Although Rn was a small fraction of En in this study, the predawn Ψs in 2022 and the daytime sap flow in both years were positively correlated with Rn (R² = 0.38, p<0.01 for predawn Ψs; R² = 0.31, p<0.01 for daytime sap flow) ( Figure 8 ), which may facilitate stomatal opening and subsequent carbon fixation during the early morning. Our results also showed that En was correlated with daytime sap flux ( Figure 8B ) (Wang et al., 2012), indicating that an amount of nighttime sap flux was used for stem water recharge as a result of high water loss during the day (Huang et al., 2017). The mean Rn contributed 18.17% of the En in this study suggesting the importance of Rn for the adaptive strategy of shrubs to soil water scarcity. The contribution of water storage in the stem to transpiration accounted for 10-20% of the daily transpiration for Japanese red pine and an oak forest (Kobayashi and Tanaka, 2001). Therefore, an estimation of Rn could provide an in-depth understanding of plant adaptation to drought stress. If the VPD_night increased with the warmer and drier condition under climate change, the percentage of Rn will continue to increase with Qn, which would change the adaptability to the environment. Therefore, the occurrence and amount of Rn are more important for plant survival, especially in water-limited regions.

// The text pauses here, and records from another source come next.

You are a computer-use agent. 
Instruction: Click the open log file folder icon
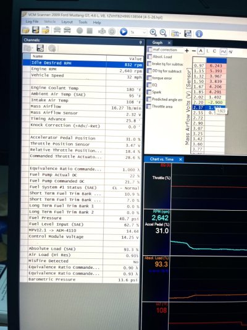click(x=26, y=30)
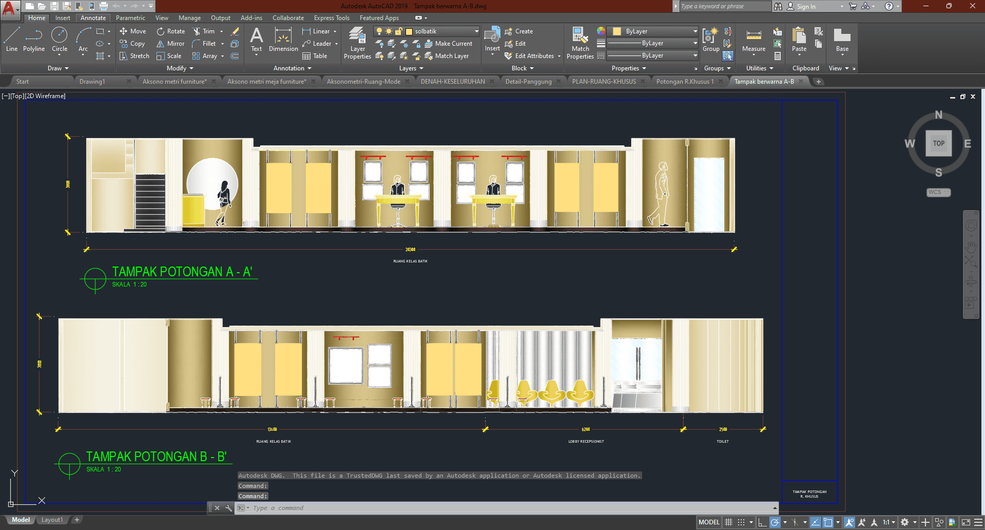Screen dimensions: 985x530
Task: Toggle polar tracking in status bar
Action: coord(775,522)
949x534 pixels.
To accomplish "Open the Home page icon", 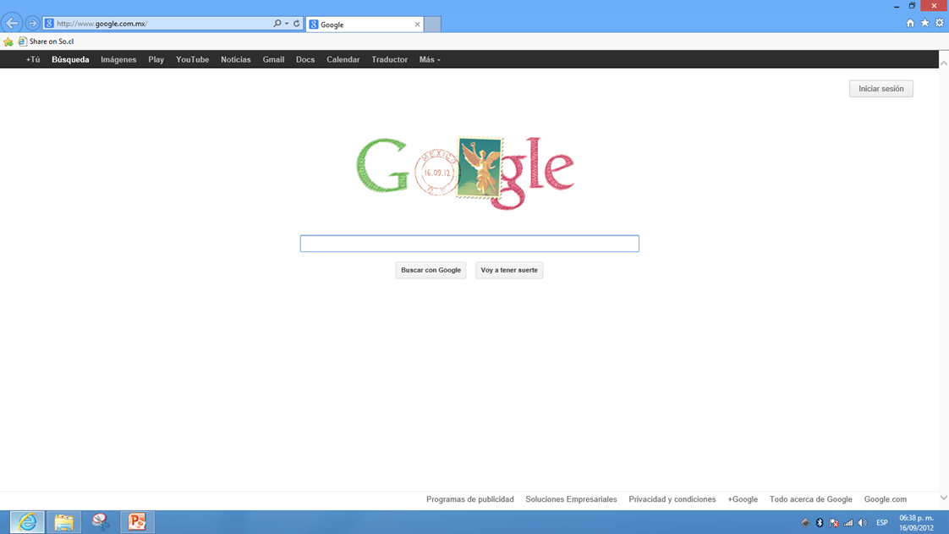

There are some limitations in this study, including the low sample replication and systematic errors of gauge heater. The replication rate of this study for the sample size may not represent all the morphological and physiological features of the species and there is a possibility of overlooking some specific stem sap flow information. Due to field conditions and equipment limitations, 3-6 samples have been commonly used in previous studies for monitoring plant sap flow or transpiration, such as three samples (Yu et al., 2016, 2018), four samples (Wu et al., 2020) and six samples (Yue et al., 2008). On the other hand, the presence of measurement instrument errors would be another limitation in this study. Although the results may be acceptable using this method (Flo et al., 2019), the systematic errors in the heat balance method were not considered in this study, such as radial variations in sap flow, species specific differences in the parameters setting in the instrument (Moro et al., 2004; Repo et al., 2008) and the environmental conditions that cause temperature differences along the stem (Shackel et al., 1992). These uncertainties need to be improved in future studies.